Longtime buddies Sam and Pip are old dogs in the political arena. Not so much backroom as mudroom players, they know where the bones are buried, and how to retrieve them.

Sam is the statesmen of the pair, the thinker, the planner. Pip is more down-to-earth. He keeps his nose to the ground, and doesn’t mind digging through the dirt for the useful bits.

Sam will surprise you with his understanding of what’s going on, but Pip is the initiator, the one who gets the ball rolling...

That’s why, when Sam decided the time was ripe to start a new political party – he’s thinking of calling it the Canadian Return to Access Party – it was Pip who immediately drafted the C.R.A.P. policy statement, entitled simply, List Of Access Demands.

“The first thing we need to fix,” growled Sam, “is the fixed election dates.”

“Which aren’t fixed at all,” Pip interjected.

“Exactly,” Sam snarled. “First thing [Prime Minister Stephen] Harper did after supposedly fixing the election dates at four-year intervals was to call an election after three years...

“A year early!” Pip barked. “On the pretense that his minority government needed a new mandate.”

“Which should be legitimate in a parliamentary democracy,” continued Sam, explaining, “Unlike the American system, ours allows – or should allow – the prime minister to call an election any time he feels he needs renewed public confidence in his government...”

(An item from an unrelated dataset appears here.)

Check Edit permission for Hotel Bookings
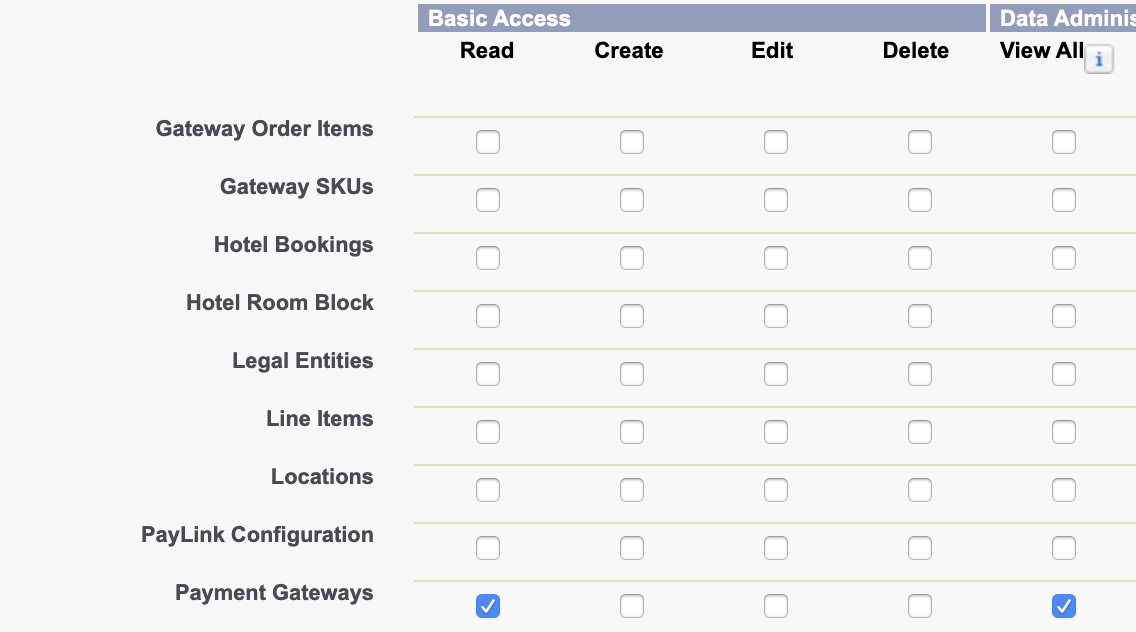The image size is (1136, 632). 776,258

“And conversely,” Pip jumped in, “his government can force him to call an election any time it loses confidence in their prime minister.”

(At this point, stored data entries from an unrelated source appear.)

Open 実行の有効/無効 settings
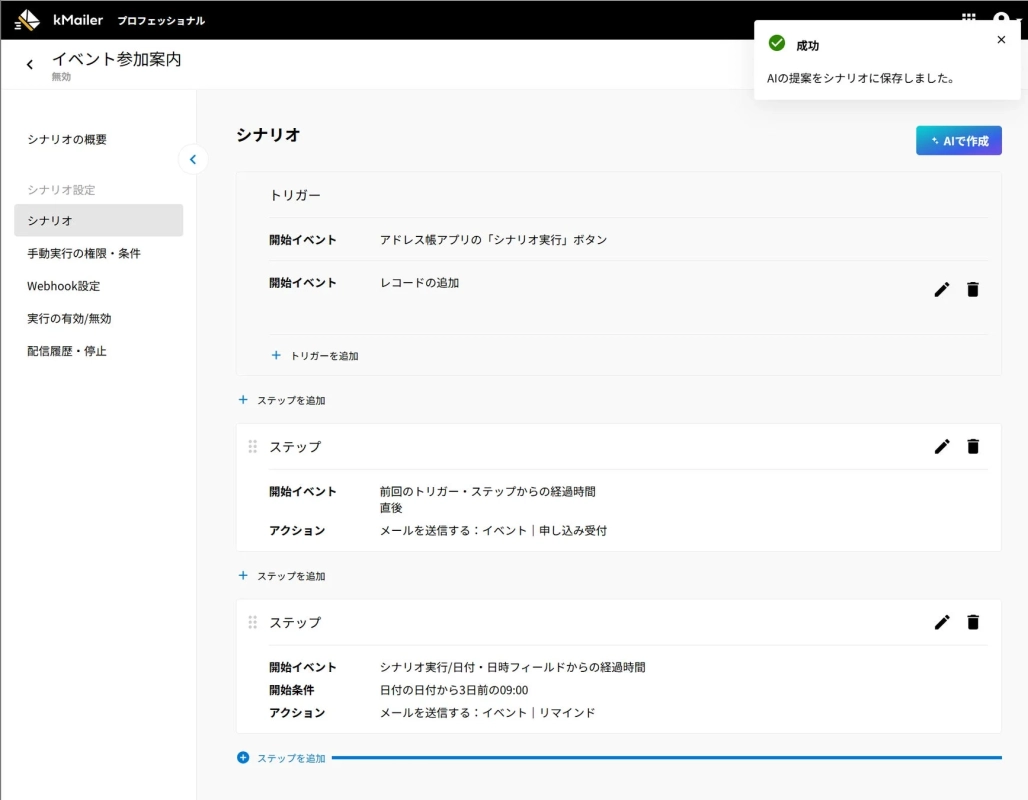This screenshot has height=800, width=1028. click(68, 318)
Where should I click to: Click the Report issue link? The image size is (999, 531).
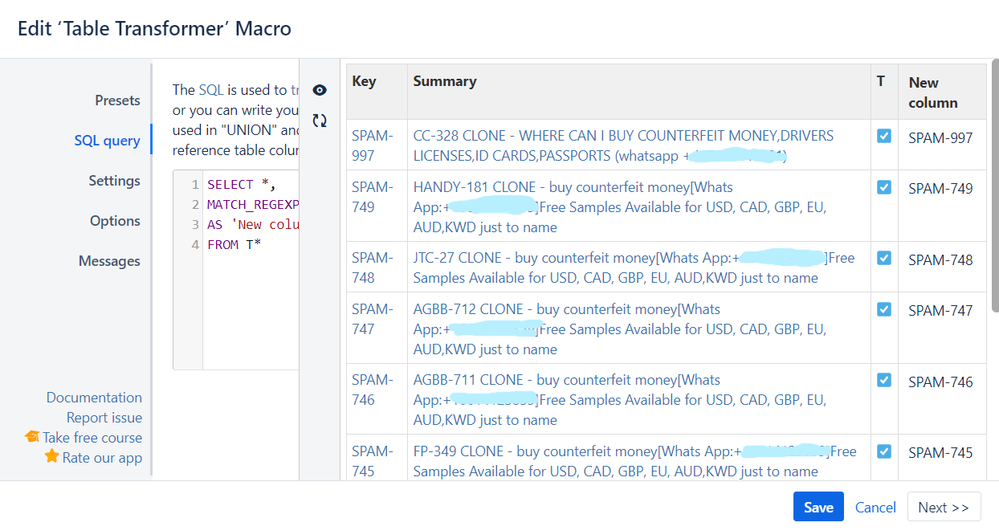(x=104, y=417)
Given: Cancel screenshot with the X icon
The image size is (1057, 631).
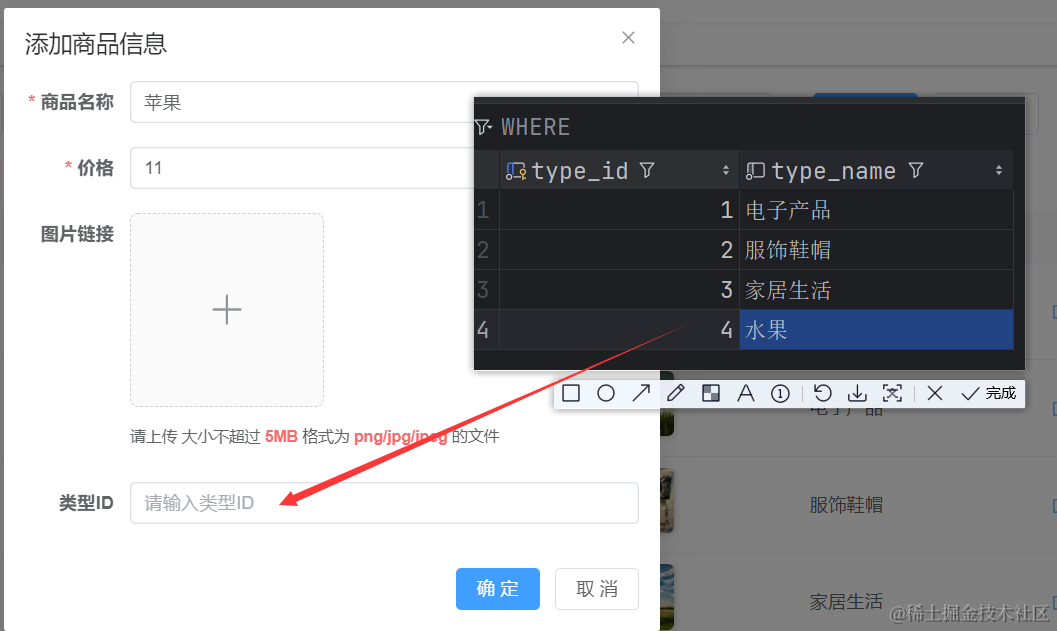Looking at the screenshot, I should coord(935,393).

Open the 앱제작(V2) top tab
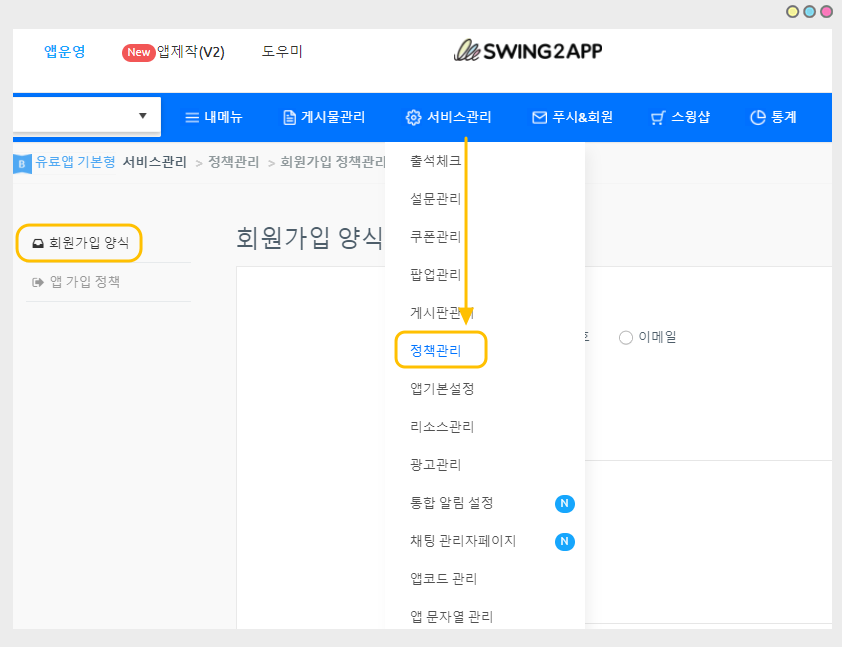173,52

“That’s the way it’s supposed to work,” Sam grumbled.

“But it doesn’t,” snapped Pip. “Not when you have the pretense of fixed election dates.”

“Harper got away with breaking his own rule once,” Sam noted, “but twice would create a public perception problem, especially now with the Duffy thing, the oil prices dogging him, the overall economy threatening to tank...”

“And then there’s Pierre Poutine’s robo-calls,” Pip joined in, “and all the other election rules that have been broken.”

“So now we have all the fall-out of American-style fixed election dates in a Canadian system that simply was not built to operate that way,” Sam continued: “First we have extended electioneering long before the official election period...”

“Which inevitably,” Pip interjected, “will turn into continuous, full-term electioneering.”

“With increased partisanship getting in the way of even the simplest pieces of legislation,” Sam continued.

“Just like south of the border,” snipped Pip.

“And now,” Sam continued, “Harper has seized further advantage by doubling the official election campaign period by exercising his parliamentary prerogative, as every smart prime minister of any political stripe will continue to do in future.”

“That’s why,” Pip piped up, “it’s one of the first issues addressed in the L.O.A.D. of C.R.A.P.”

“Every party has its equivalent to our L.O.A.D. of C.R.A.P.,” explained Sam. “Harper was going to fix the Senate, for instance, and a lot of other things.”

“But we’ll stand by our L.O.A.D. and won’t flush it down the toilet the day we’re elected,” Pip promised.